“While most colleges and universities are aware of the benefits that adaptive learning can offer students and instructors, many institutions are unsure of the process for effectively implementing adaptive courseware on their campus,” said Karen Vignare, Executive Director of APLU’s Personalized Learning Consortium (PLC), who oversees the pilot program and helped developed the guidebook. “This guide provides institutions with a step-by-step guide for integrating adaptive courseware on their campus with a wide array of resources and tips for avoiding or minimizing the road bumps along the way. Our hope is that this guide will help more institutions utilize adaptive courseware and move along the implementation learning curve more quickly.”
Adaptive learning solutions take a data-driven and, in some cases, nonlinear approach to instruction and remediation. These solutions adjust to each learner’s interaction and performance to anticipate the learner’s needs at a specific point in time. Adaptive courseware provides a personalized digital learning experience for each student. It includes instructional content and assessment that is scoped and sequenced to support an entire course. Courses are often delivered in a blended format that includes direction instruction from a professor who is able to tailor his or her own teaching based on student progress data that the adaptive courseware provides.

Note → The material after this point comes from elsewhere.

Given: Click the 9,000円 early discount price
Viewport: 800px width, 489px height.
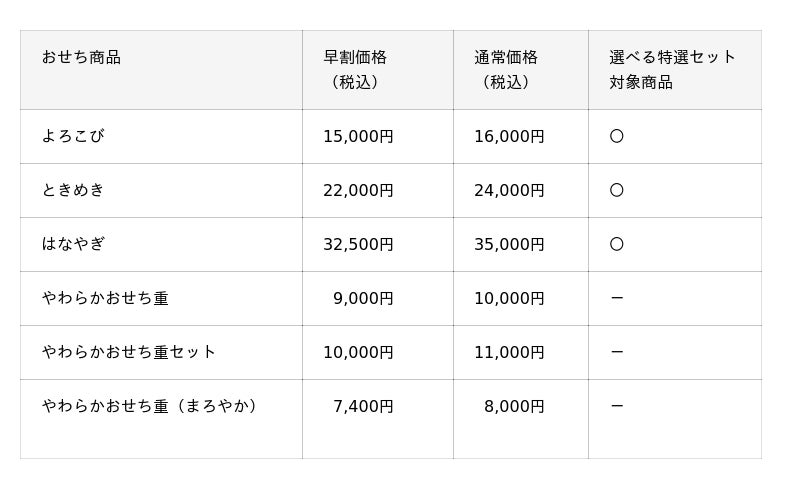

APLU’s guide, which was created in conjunction with Every Learner Everywhere and supported by the Bill & Melinda Gates Foundation, details six phases colleges and universities should take to successfully launch adaptive courseware on their campus:
- Phase I: Establish Support – Institutions identify their rational and big goals for an adaptive courseware project, understand the resources needed, and begin building support from institutional stakeholders, including administrators and faculty, who will need to commit time and energy in subsequent steps.
- Phase II: Discover and Decide – Institutions evaluate both existing internal and potential external resources for successful adaptive courseware implementation. At the end of this phase, institutions select an adaptive courseware product and decide which courses will be used during a pilot.
- Phase III: Design – An institution’s implementation team designs the adaptive courseware pilot course(s), creates a plan for evaluating its outcome, and solidify agreements with stakeholders who will take part in the pilot. More detailed planning is conducted to help keep the project on track during the following phases.
- Phase IV: Develop – Institutions develop the pilot course(s) based off the previously created designs. This entails either using an off-the-shelf product, modifying an adaptive courseware product, or building an adaptive course from scratch. Institutions also develop the ecosystem supports and resources needed for a successful pilot and work with instructors so help them understand how their pedagogy will change with the use of adaptive courseware.
- Phase V: Pilot and Iterate – Instructors teach their course(s) using adaptive courseware in a limited number of sections to allow all stakeholders to evaluate the effects of the changed instructional approach and identify areas for improvement. Schools may then choose to conduct additional cycles of the pilot before preparing to scale.
- Phase VI: Scale – An institution expands its use of adaptive courseware to its target level based on lessons learned from the pilot and iterate phase. This phase is an extended process that includes creating policies, structures, and cultures that support sustained use of adaptive courseware.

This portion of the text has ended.